The Ugandan parliament is considering a new tobacco control bill that would put strict limits on tobacco marketing and consumption. The measure is popular with health professionals, but the tobacco industry is up in arms, with small-scale tobacco farmers saying the bill will drive them out of business.
In Ahamed Mugisa's drying shed outside Kikoboza, in the lush fields of Western Uganda, rows of brown, crinkled tobacco leaves whisper and rustle as he makes room for a fresh crop.
Mugisa has been growing tobacco for seven years, ever since his student days.
Thanks to tobacco, he said, he paid for his own education, married a wife, bought a motorbike and a cow, and now sends his two children to school.
He also grows cabbage, but he said tobacco is his best crop because it enjoys a ready market and a stable price. This, he said, lets farmers like him plan for the future.
Regulating cash crop
But for Ugandan tobacco farmers, the future is less certain than they thought. The Tobacco Control Bill currently before parliament proposes strict limits on marketing and consumption, banning smoking in and around public buildings. It also prohibits advertising tobacco products, or even displaying cigarettes in shops.
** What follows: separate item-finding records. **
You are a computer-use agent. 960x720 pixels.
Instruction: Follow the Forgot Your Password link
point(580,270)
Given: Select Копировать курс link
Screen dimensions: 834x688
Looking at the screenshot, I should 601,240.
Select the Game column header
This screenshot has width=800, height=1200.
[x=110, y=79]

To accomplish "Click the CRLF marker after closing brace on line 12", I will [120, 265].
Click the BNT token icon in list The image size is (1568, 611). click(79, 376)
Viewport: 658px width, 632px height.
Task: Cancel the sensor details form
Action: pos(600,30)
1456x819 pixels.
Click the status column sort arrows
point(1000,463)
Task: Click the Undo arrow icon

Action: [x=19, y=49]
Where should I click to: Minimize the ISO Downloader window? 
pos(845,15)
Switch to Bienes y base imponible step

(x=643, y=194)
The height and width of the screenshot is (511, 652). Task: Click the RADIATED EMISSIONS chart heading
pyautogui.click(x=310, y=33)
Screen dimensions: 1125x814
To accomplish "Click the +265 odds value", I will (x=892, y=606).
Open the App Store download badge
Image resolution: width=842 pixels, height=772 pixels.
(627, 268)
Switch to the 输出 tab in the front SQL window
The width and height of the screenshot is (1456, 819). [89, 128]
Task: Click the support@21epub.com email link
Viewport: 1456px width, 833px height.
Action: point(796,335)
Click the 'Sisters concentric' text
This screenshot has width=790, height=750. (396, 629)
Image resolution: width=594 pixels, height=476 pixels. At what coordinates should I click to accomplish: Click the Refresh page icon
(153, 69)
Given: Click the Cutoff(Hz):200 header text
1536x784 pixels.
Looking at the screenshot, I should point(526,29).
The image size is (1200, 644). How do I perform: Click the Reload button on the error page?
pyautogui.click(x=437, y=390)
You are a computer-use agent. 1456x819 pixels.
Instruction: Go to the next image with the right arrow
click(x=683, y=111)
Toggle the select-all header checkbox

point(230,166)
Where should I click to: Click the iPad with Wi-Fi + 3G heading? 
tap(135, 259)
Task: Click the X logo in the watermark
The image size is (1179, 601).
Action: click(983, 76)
Several neighboring countries have similar laws. Member of Parliament [MP] Chris Baryomunsi, the author of the bill, said these measures are in no way extreme.
"The bill is not intended to ban the growing of tobacco. The bill does not ban smoking. The bill does not curtail the operations of the tobacco industry. But rather, it puts in place a framework for regulation," he said.
The tobacco industry, however, is up in arms. Among those protesting in front of parliament are small-scale farmers, who argue that the bill would destroy their livelihoods.
Baryomunsi said it is big tobacco companies who are behind the protests.
"The tobacco industry, whenever this kind of legislation is initiated, they usually fight back to undermine the process," he said. "One way they do it is to incite the farmers and give them misleading information for the farmers to think that the bill is against them. This is what has happened in Uganda."
But Fred Asaba, a tobacco farmer who works with Mugisa, insisted their concerns are real.
If the bill passes, Asaba argued, it will decrease demand for tobacco, which will drive down the price of the raw leaves. He said at the end of the day, it is the small farmers who will suffer.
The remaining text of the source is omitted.